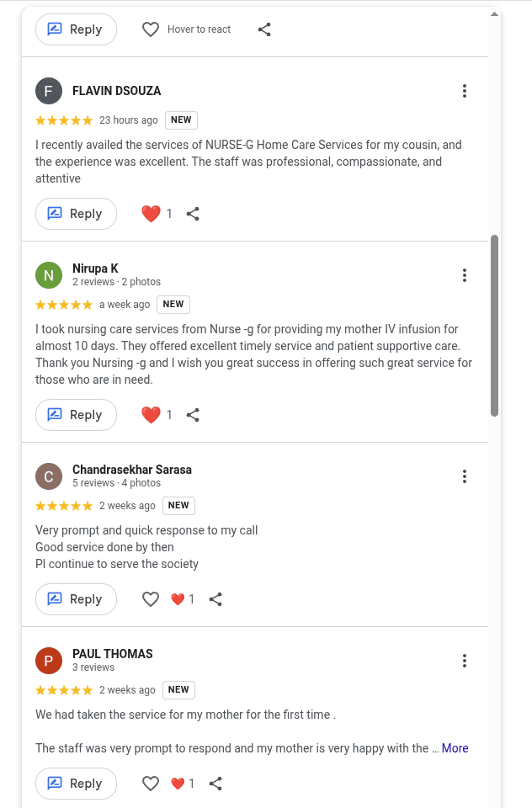532x808 pixels.
Task: Click the heart reaction on the top review
Action: (152, 214)
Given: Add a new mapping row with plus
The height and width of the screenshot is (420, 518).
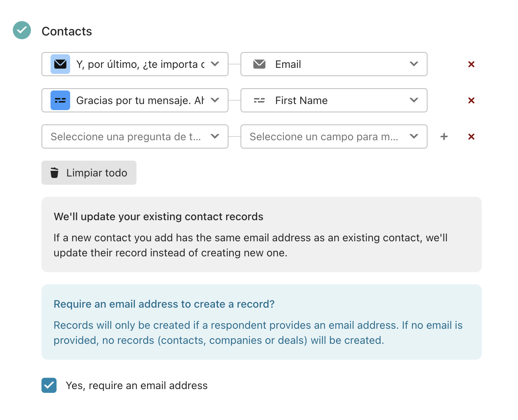Looking at the screenshot, I should [444, 136].
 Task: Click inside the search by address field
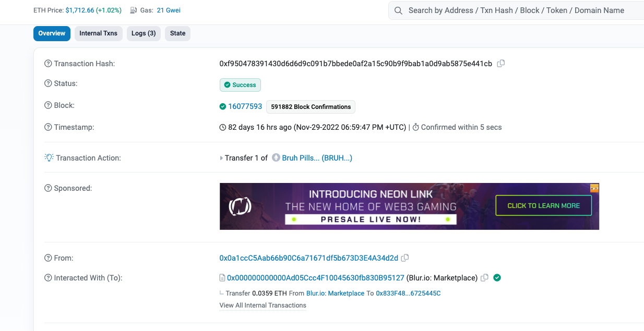pos(517,10)
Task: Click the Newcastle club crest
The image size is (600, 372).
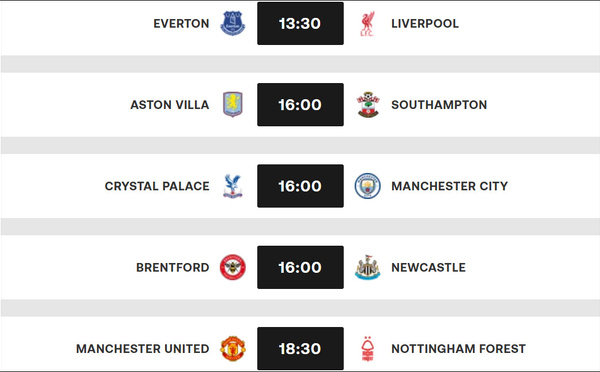Action: [367, 267]
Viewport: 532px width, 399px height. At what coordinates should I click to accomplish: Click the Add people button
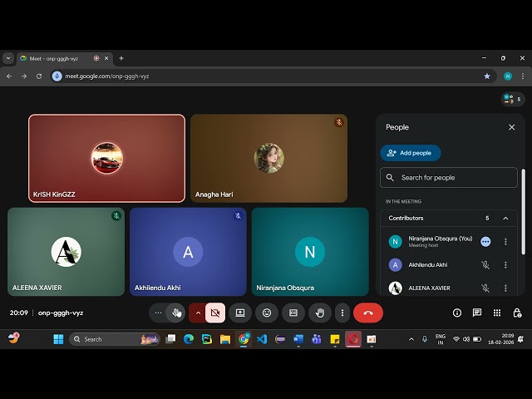tap(410, 153)
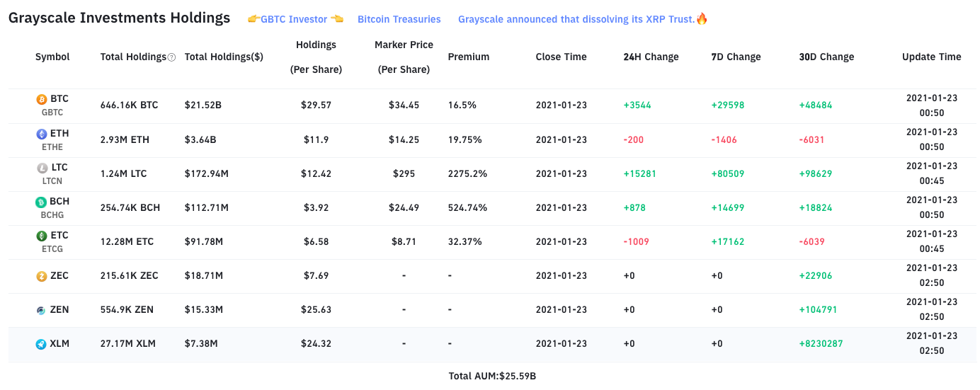Click the Premium column header
980x390 pixels.
[468, 57]
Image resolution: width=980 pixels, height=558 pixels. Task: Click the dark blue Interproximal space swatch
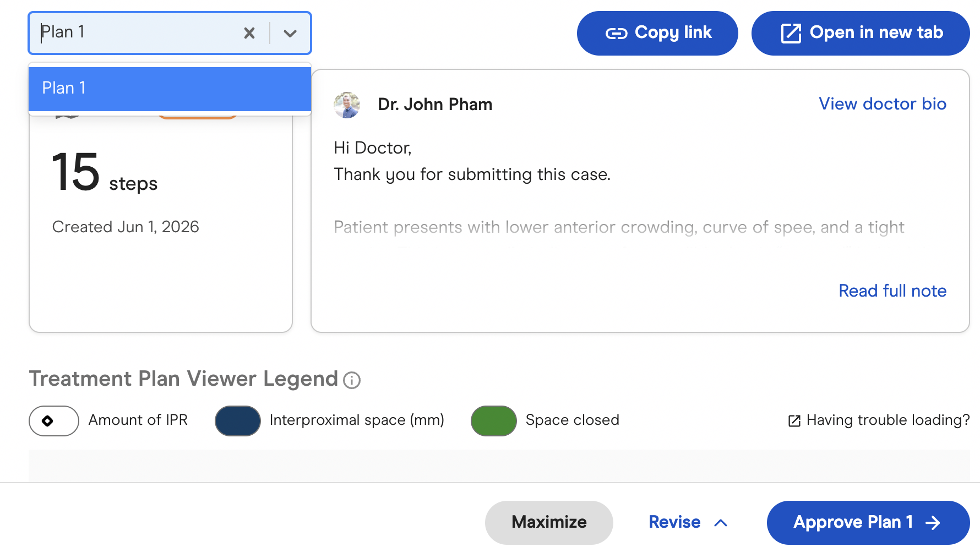pos(238,421)
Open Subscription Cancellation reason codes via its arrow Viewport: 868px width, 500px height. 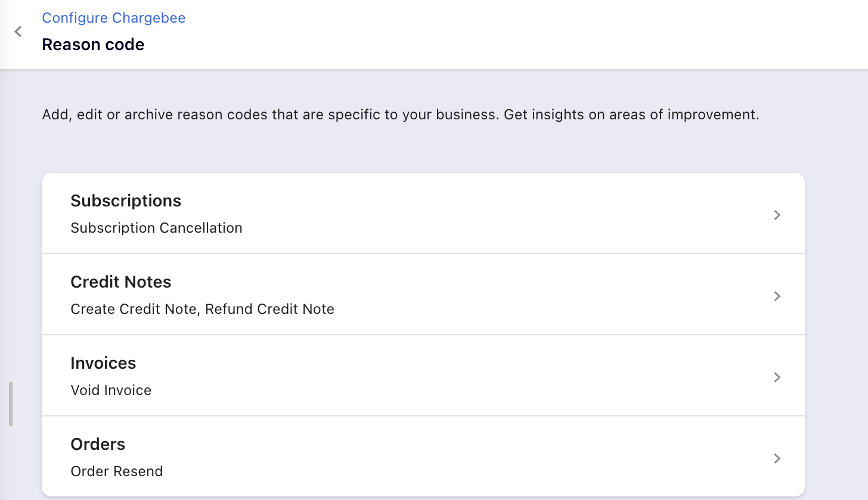pos(777,215)

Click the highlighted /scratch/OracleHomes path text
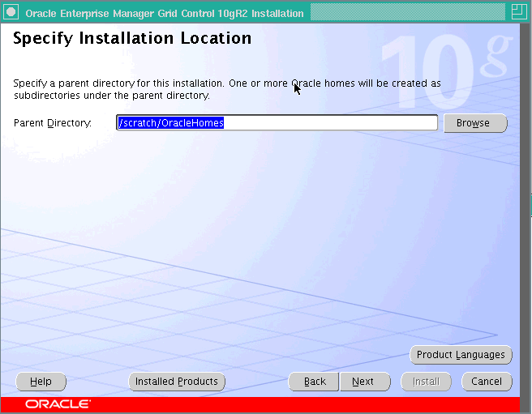[171, 123]
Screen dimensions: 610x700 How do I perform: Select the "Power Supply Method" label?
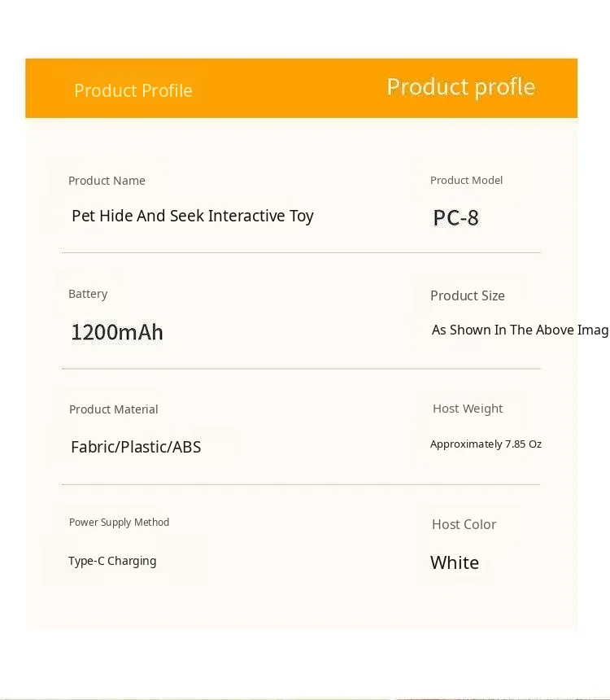click(x=119, y=523)
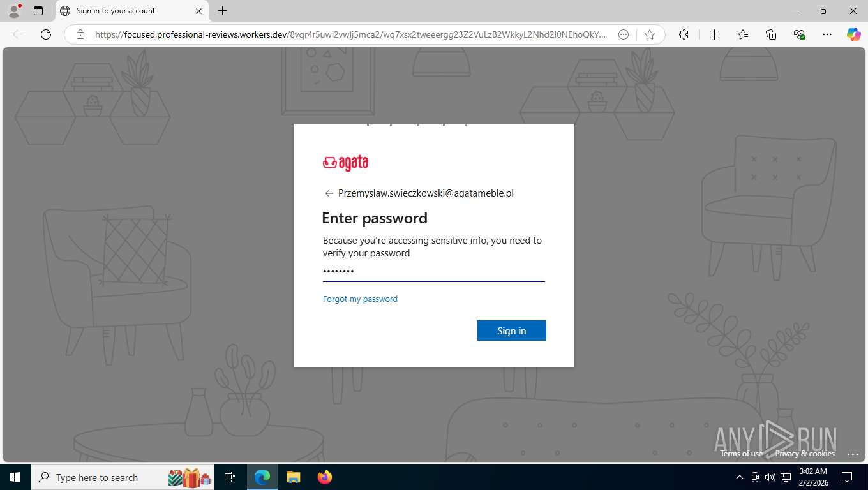868x490 pixels.
Task: Select the Sign in to your account tab
Action: tap(131, 11)
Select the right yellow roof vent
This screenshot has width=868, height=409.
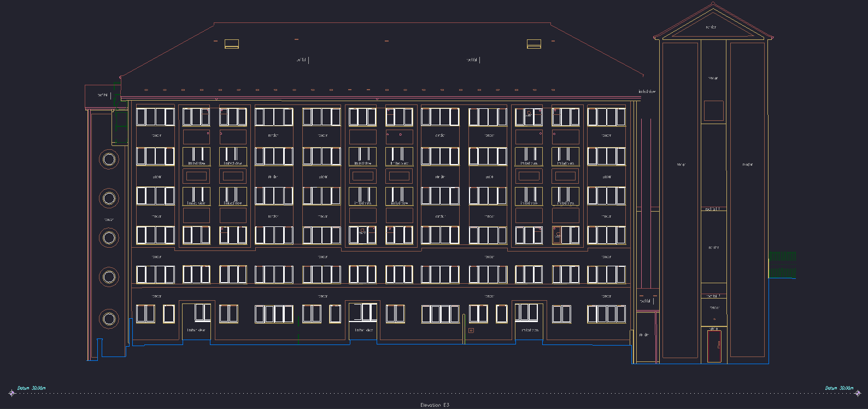point(534,44)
______________________________
Which lines run from the one holding "Click the highlighted" through the end of the records? Reproduce them word for word, both ends included, with no pictures.

Click the highlighted /scratch/OracleHomes path text
[171, 123]
Screen dimensions: 610x700 How do I perform: Select the "Power Supply Method" label?
click(x=119, y=523)
868x490 pixels.
Task: Select the Sign in to your account tab
Action: tap(131, 11)
Select the right yellow roof vent
This screenshot has width=868, height=409.
point(534,44)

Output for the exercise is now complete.